• Exercise
Provide the entries once more, identical in every word.

Saved entries
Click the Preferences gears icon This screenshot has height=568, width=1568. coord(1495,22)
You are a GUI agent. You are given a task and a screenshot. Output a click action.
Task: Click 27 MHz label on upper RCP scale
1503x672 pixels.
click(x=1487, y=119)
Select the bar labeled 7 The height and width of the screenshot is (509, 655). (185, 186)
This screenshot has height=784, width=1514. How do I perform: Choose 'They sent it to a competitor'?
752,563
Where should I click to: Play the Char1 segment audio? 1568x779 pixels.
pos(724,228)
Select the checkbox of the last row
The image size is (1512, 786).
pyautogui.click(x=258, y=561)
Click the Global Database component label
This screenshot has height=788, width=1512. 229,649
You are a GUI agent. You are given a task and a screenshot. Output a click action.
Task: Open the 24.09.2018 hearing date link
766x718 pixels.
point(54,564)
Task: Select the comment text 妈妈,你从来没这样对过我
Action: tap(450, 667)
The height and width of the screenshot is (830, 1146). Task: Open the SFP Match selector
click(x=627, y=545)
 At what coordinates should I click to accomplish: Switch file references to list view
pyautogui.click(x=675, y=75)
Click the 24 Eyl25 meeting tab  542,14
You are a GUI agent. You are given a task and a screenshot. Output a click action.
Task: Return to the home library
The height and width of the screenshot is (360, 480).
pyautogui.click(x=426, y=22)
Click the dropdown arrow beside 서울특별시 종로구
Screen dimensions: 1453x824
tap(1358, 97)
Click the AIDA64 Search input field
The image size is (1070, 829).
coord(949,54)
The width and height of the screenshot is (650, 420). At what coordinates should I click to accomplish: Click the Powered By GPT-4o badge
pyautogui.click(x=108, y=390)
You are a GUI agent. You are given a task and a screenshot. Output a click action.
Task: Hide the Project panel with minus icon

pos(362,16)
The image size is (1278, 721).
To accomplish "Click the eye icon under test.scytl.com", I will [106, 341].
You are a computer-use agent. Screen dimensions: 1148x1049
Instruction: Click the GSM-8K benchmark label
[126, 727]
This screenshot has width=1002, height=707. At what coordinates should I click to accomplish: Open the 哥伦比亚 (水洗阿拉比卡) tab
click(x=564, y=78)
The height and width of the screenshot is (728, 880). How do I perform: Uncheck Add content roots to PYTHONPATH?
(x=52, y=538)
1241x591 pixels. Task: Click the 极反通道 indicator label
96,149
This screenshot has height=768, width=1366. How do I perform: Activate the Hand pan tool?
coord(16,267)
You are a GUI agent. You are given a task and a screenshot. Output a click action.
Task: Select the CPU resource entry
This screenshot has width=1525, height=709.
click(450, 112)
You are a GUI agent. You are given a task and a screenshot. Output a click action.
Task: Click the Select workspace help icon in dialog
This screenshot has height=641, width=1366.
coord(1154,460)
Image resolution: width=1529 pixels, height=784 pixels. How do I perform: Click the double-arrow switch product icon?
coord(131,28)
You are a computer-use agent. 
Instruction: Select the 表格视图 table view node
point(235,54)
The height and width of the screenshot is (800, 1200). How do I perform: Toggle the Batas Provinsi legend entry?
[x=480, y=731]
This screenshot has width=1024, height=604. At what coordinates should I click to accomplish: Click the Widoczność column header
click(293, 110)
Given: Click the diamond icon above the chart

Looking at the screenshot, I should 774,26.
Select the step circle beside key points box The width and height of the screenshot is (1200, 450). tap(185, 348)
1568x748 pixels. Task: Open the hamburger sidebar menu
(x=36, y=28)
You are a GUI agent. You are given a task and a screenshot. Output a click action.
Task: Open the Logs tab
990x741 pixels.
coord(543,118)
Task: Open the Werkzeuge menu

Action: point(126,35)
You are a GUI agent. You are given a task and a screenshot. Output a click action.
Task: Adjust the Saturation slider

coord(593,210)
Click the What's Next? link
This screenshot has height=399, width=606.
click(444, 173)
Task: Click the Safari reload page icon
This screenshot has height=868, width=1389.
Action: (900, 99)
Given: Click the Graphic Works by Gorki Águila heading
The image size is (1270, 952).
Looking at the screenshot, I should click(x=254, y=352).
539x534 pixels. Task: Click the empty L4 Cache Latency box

• Solution for this task
Click the Preferences gears icon This screenshot has height=568, width=1568. coord(1495,22)
You are a GUI agent. You are given a task and a screenshot. Output a click action.
Task: Click 27 MHz label on upper RCP scale
1503x672 pixels.
click(x=1487, y=119)
Select the bar labeled 7 The height and width of the screenshot is (509, 655). (185, 186)
This screenshot has height=784, width=1514. How do I perform: Choose 'They sent it to a competitor'?
752,563
Where should I click to: Play the Char1 segment audio? 1568x779 pixels.
pos(724,228)
Select the checkbox of the last row
The image size is (1512, 786).
pyautogui.click(x=258, y=561)
Click the Global Database component label
This screenshot has height=788, width=1512. 229,649
You are a GUI agent. You are given a task and a screenshot. Output a click action.
Task: Open the 24.09.2018 hearing date link
766x718 pixels.
point(54,564)
Task: Select the comment text 妈妈,你从来没这样对过我
Action: tap(450, 667)
The height and width of the screenshot is (830, 1146). Task: Open the SFP Match selector
click(x=627, y=545)
 At what coordinates should I click to accomplish: Switch file references to list view
pyautogui.click(x=675, y=75)
Click the 24 Eyl25 meeting tab  542,14
You are a GUI agent. You are given a task and a screenshot. Output a click action.
Task: Return to the home library
The height and width of the screenshot is (360, 480).
pyautogui.click(x=426, y=22)
Click the dropdown arrow beside 서울특별시 종로구
Screen dimensions: 1453x824
tap(1358, 97)
Click the AIDA64 Search input field
The image size is (1070, 829).
coord(949,54)
The width and height of the screenshot is (650, 420). At what coordinates should I click to accomplish: Click the Powered By GPT-4o badge
pyautogui.click(x=108, y=390)
You are a GUI agent. You are given a task and a screenshot. Output a click action.
Task: Hide the Project panel with minus icon

pos(362,16)
The image size is (1278, 721).
To accomplish "Click the eye icon under test.scytl.com", I will [106, 341].
You are a computer-use agent. Screen dimensions: 1148x1049
Instruction: Click the GSM-8K benchmark label
[126, 727]
This screenshot has width=1002, height=707. At what coordinates should I click to accomplish: Open the 哥伦比亚 (水洗阿拉比卡) tab
click(x=564, y=78)
The height and width of the screenshot is (728, 880). How do I perform: Uncheck Add content roots to PYTHONPATH?
(x=52, y=538)
1241x591 pixels. Task: Click the 极反通道 indicator label
96,149
This screenshot has height=768, width=1366. How do I perform: Activate the Hand pan tool?
coord(16,267)
You are a GUI agent. You are given a task and a screenshot. Output a click action.
Task: Select the CPU resource entry
This screenshot has width=1525, height=709.
click(450, 112)
You are a GUI agent. You are given a task and a screenshot. Output a click action.
Task: Click the Select workspace help icon in dialog
This screenshot has height=641, width=1366.
coord(1154,460)
Image resolution: width=1529 pixels, height=784 pixels. How do I perform: Click the double-arrow switch product icon?
coord(131,28)
You are a computer-use agent. 
Instruction: Select the 表格视图 table view node
point(235,54)
The height and width of the screenshot is (800, 1200). How do I perform: Toggle the Batas Provinsi legend entry?
[x=480, y=731]
This screenshot has width=1024, height=604. At what coordinates should I click to accomplish: Click the Widoczność column header
click(293, 110)
Given: Click the diamond icon above the chart

Looking at the screenshot, I should 774,26.
Select the step circle beside key points box The width and height of the screenshot is (1200, 450). tap(185, 348)
1568x748 pixels. Task: Open the hamburger sidebar menu
(x=36, y=28)
You are a GUI agent. You are given a task and a screenshot. Output a click action.
Task: Open the Logs tab
990x741 pixels.
coord(543,118)
Task: Open the Werkzeuge menu

Action: point(126,35)
You are a GUI agent. You are given a task and a screenshot. Output a click action.
Task: Adjust the Saturation slider

coord(593,210)
Click the What's Next? link
This screenshot has height=399, width=606.
click(444, 173)
Task: Click the Safari reload page icon
This screenshot has height=868, width=1389.
Action: (900, 99)
Given: Click the Graphic Works by Gorki Águila heading
The image size is (1270, 952).
Looking at the screenshot, I should click(x=254, y=352).
539x534 pixels. Task: Click the empty L4 Cache Latency box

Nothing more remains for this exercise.